After the inevitable delay caused by the crazed gunman not wanting any emergency services anywhere near, an ambulance is called for Douglas and Mark.

It all becomes a bit chaotic, understandably so, towards the end as first the ambulance crew Jim (NAPA stage manager Colin Thompson) and Sally (Sophie Burgess, working on behalf of “The Pauline Quirke Academy of Performing Arts”) arrive to try and save Douglas and Mark.

While the Paramedics are trying to save the stricken pair Chief Inspector Vincent Julian Husband (Sean Smith) and Police Woman Sergeant (Kathy Stokoe) also turn up and Husband is seemingly “Looking for answers” which he reiterates several times.

There is genuine emotion as the very likable Douglas passes away, there is the obvious nightmare of recrimination from Sharon seeing her husband laid on the floor fighting for his life.

Finally Mark and Lisa express their love for each other, which has been wonderfully handled by the actors in question, before the compelling Sally announces that he too has tragically died.

The production was then given a rousing ending as the cast all reappeared on stage and encouraged the audience to get involved with a sing-a-long to Rick Astley’s 80’s classic tune of the same name of the production.

Speaking afterwards Paula Branton said she’s “Had a fantastic time with the production but it has been very tiring with all the rehearsals, the dancing and performing.

She then spoke about her highlights of the production:”Oh god there’s been so many, I think last minute nerves and the comedy at times it’s been really difficult to keep a straight face on stage.

Identifying with her character obviously came quite naturally to this gifted lady “When you learn your lines you get ideas about the character because she’s a bit simple and you sort of just develop the character just over time really.

I asked her if the injury to Stan Haywood had meant any changes for her and she replied: “I threw in a line early on saying that his football injury hadn’t taken away any of his charm.

“It was brilliant working with Stan, I’ve starred with him in a couple of other things like A Month of Sunday’s so yeah that was brilliant.

She also said: “It was a great experience recording the songs for the production.”

Stan Haywood confirmed some scenes were very awkward for him using a crutch “The dance scenes were murder only using one crutch but luckily with the way the scene is set we were able to make a couple of changes like moving the furniture.

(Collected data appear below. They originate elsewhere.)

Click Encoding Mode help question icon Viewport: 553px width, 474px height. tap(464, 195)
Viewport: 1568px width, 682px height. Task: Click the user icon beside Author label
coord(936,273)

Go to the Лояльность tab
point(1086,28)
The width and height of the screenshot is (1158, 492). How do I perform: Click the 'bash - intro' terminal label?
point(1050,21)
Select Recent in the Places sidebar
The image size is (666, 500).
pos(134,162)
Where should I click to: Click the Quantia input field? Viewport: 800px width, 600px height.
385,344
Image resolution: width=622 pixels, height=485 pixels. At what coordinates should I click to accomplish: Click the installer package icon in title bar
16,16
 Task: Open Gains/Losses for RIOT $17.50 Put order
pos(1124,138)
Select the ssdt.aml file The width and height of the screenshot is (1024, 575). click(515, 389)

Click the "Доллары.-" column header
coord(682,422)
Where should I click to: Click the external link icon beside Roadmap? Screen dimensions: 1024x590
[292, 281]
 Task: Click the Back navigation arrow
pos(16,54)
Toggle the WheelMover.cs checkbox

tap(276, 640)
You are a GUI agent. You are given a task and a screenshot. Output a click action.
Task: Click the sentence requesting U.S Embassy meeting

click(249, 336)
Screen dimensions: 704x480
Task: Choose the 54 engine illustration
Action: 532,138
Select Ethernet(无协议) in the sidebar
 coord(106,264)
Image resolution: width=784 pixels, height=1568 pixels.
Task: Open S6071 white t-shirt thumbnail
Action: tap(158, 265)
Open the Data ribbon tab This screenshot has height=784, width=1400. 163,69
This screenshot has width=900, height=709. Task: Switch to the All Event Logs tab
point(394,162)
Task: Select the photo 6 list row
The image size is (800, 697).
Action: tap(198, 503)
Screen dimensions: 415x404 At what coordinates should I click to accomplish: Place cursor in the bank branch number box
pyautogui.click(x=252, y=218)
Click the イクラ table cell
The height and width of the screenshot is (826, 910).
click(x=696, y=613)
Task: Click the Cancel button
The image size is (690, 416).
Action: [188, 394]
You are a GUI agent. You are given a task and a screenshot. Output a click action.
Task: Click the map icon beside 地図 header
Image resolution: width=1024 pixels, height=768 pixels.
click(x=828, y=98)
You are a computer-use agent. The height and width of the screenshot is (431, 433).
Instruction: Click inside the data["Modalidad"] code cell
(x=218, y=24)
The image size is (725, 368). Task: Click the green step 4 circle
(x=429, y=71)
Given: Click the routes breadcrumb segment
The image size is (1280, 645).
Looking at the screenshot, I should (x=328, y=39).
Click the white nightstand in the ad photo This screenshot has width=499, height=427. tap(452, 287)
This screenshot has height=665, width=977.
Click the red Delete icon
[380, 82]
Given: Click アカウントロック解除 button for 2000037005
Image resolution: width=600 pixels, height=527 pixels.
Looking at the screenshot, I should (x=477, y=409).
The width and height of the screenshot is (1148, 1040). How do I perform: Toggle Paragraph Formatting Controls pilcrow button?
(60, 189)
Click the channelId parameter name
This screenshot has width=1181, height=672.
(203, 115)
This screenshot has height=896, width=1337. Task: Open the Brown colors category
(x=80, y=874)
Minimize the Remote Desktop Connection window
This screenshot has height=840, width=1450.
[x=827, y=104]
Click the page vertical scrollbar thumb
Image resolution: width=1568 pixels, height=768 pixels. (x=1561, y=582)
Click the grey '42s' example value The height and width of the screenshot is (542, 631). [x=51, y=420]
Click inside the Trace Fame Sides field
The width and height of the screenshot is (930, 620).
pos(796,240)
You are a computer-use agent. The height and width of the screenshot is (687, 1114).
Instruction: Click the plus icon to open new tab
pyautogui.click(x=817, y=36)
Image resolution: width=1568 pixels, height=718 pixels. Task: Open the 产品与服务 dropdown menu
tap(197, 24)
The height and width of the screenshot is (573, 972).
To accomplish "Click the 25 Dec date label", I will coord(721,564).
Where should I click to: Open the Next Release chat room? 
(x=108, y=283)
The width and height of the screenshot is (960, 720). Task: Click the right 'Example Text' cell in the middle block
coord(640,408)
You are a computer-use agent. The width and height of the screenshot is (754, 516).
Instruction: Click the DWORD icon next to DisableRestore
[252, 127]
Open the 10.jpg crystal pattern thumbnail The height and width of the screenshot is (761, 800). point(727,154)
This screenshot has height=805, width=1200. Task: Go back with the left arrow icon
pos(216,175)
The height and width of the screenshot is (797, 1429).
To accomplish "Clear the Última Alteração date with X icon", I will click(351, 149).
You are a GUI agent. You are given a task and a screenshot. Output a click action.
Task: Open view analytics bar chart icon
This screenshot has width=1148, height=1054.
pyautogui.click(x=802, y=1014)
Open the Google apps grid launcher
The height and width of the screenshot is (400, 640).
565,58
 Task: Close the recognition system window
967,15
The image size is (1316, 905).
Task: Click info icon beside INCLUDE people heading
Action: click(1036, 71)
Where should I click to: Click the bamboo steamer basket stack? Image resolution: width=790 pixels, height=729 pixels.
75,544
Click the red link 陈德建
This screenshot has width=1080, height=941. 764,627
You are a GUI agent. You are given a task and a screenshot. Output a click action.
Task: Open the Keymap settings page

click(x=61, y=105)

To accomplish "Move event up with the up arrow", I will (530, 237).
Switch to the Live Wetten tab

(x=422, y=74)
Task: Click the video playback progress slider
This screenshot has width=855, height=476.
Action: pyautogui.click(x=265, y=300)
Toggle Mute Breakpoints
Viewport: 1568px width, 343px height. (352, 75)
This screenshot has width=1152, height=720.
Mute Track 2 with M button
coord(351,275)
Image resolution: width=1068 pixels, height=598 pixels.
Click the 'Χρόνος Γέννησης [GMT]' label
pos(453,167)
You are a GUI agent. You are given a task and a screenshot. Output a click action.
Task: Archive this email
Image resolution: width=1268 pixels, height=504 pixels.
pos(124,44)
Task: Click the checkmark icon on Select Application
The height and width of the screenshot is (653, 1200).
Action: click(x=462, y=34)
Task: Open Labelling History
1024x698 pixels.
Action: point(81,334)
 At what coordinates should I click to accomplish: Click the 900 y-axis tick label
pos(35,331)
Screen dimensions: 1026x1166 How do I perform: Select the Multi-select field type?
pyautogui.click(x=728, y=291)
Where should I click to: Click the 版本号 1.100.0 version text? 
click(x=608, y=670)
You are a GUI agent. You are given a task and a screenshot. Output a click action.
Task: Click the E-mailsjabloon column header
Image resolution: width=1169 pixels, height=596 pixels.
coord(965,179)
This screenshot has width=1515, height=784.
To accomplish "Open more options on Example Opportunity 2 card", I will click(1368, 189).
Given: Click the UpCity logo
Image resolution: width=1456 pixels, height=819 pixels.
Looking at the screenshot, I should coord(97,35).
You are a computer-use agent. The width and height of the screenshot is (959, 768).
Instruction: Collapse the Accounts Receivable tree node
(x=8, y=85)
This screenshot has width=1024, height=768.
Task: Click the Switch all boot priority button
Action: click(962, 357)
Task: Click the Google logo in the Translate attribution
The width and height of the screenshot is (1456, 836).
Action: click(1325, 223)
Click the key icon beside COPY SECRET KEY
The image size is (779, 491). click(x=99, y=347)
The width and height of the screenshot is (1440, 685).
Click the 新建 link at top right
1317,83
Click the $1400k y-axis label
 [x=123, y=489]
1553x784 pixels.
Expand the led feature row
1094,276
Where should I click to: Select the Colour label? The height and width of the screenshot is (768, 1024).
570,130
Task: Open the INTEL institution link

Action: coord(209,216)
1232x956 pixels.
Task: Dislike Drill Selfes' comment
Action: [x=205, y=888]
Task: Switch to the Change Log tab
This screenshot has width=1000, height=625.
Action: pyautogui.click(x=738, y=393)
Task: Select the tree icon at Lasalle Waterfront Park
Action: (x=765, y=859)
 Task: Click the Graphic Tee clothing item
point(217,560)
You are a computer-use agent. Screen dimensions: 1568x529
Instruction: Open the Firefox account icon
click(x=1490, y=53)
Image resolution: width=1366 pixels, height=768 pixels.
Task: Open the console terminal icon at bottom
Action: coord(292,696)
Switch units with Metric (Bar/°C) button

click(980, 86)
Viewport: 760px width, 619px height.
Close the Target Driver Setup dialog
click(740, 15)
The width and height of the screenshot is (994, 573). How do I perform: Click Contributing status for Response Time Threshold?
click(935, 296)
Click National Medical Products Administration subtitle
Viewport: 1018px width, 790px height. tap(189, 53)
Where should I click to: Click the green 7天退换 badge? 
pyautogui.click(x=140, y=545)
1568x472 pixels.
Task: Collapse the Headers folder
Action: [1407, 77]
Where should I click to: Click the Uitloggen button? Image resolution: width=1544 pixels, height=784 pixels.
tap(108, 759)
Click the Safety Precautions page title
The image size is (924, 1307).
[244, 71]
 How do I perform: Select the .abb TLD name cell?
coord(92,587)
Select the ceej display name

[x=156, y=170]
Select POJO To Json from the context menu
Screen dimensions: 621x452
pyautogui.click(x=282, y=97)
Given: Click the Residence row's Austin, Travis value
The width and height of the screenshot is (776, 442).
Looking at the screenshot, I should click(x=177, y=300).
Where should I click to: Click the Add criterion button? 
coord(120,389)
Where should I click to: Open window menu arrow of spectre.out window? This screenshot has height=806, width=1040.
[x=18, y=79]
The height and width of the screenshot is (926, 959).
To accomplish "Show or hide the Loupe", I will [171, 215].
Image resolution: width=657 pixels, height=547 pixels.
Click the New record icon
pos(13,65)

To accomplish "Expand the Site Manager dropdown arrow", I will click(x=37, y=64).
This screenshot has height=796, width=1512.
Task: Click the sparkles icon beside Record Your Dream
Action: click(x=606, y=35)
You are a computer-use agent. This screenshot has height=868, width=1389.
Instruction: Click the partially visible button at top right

“I think you could see it in the scenes when I was dancing with Gina she was more or less holding me up half the time.”

Talking further about the cast he echoed what Paula had said “The cast have been brilliant and so have the audiences as well.

“When you’ve got a cast that’s giving you all the support they can, and an audience who you can sense want it to go well for you that helps as well.”

A definite highlight for him was definitely working with Georgina ‘Sparkle’ Garton who he had never acted with before.

The injury which caused him so much pain is a problem with the tendon’s in his foot so, when he pushed off his right foot the night before something snapped in his heel so his preparation for this performance was three hours in Hull Royal Infirmary in the afternoon making his performance all the more remarkable.